* [Consigne]:
Prolongez le compte rendu de l’essai de Patrick Vassort, L’homme superflu, à partir de sa dernière phrase.

* [Extrait du document]:

----

Patrick Vassort, L’homme superflu. Théorie politique de la crise en cours. Éditions le passager clandestin, 2012, lu par Simon Rochereau

Patrick Vassort, L’homme superflu. Théorie politique de la crise en cours. Éditions le passager clandestin, 2012.

L’ouvrage se présente comme un essai de philosophie politique qui se donne pour tâche d’éclairer la crise en cours —non dans sa dimension conjoncturelle, mais dans sa dimension structurelle et systémique— en mettant « au jour la logique politique du développement sociétal moderne ». 

 

Et il rend « visible le processus dialectique qui produit les contradictions internes de la modernité capitaliste ». Il analyse donc les différentes formes de domination, souvent implicites et dissimulées sous l’alibi du progrès, qui tendent à exercer une emprise totale sur l’homme. Contre le postmodernisme qui annonce la fin de la lutte des classes, ou même la fin de l’histoire, ainsi que la mort des idéologies – et qui est, en réalité, un nouvel avatar de ce processus de domination, il faut continuer à penser un processus qui, lui, n’a pas fini de produire ses effets.

 

 

Sommaire 

Prologue

I - Vitesse, accélération et spectacularisation du monde vécu

II - Mouvement idéologique et appareils idéologiques d’État

III – Institution sportive et idéologie capitaliste

IV – Les appareils stratégiques capitalistes

V – La superfluité, catégorie centrale du capitalisme

Épilogue : Projet capitaliste, horizon totalitaire

I – La première partie montre le lien entre la vitesse et l’accélération inhérentes au système capitaliste et la spectacularisation du monde vécu qui l’accompagne pour en masquer les effets. L’accélération du monde sous les exigences de la productivité, ainsi que le culte idéologique de la vitesse (relayé par le sport par exemple), produisent une aliénation de l’homme, ainsi que des rapports de domination entre les hommes. Ces effets sont d’autant plus dangereux qu’ils sont occultés par une emprise idéologique totale, exercée par la société du spectacle et dont l’effet le plus insidieux est sans doute de résorber la complexité du monde dans le spectacle de masse.

----

* [Données recueillies]:
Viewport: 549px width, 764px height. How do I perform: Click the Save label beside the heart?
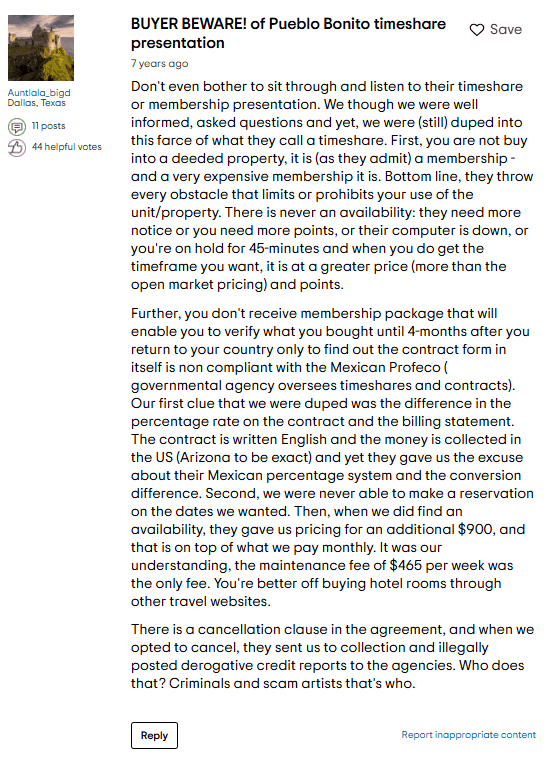[506, 30]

----

* [Corrigé]:
II – La seconde partie est consacrée à une critique virulente de l’idéologie insidieuse qui caractérise la modernité, précisément lorsqu’elle prétend s’être (enfin) débarrassé des idéologies. Le discours qui affirme la mort des idéologies est lui-même idéologique et il l’est même au plus haut point puisqu’en se situant prétendument à l’extérieur de l’idéologie, il tente de légitimer son propre système en le présentant comme naturel. Cette idéologie qui s’ignore est soutenue par un appareil répressif et véhiculée par les appareils idéologiques d’Etat mis en évidence par Althusser. Toutefois, on assiste aujourd’hui à un décentrement de la racine de l’oppression du champ politique vers le champ économique.

III – En prenant appui sur le sport – et notamment sur les JO de Pékin - la troisième partie donne un exemple de l’emprise idéologique totale du capitalisme qu’il dénonce. Le sport promeut des rapports de compétition généralisée, entretient le culte de la performance et l’injonction du résultat (la fin justifiant les moyens). Il se dissout dans le marché et contribue à dissoudre le marché dans la mondialisation. Pourtant, il prétend apporter le progrès universel et rester neutre d’un point de vue politique. Il s’agit là d’un double leurre.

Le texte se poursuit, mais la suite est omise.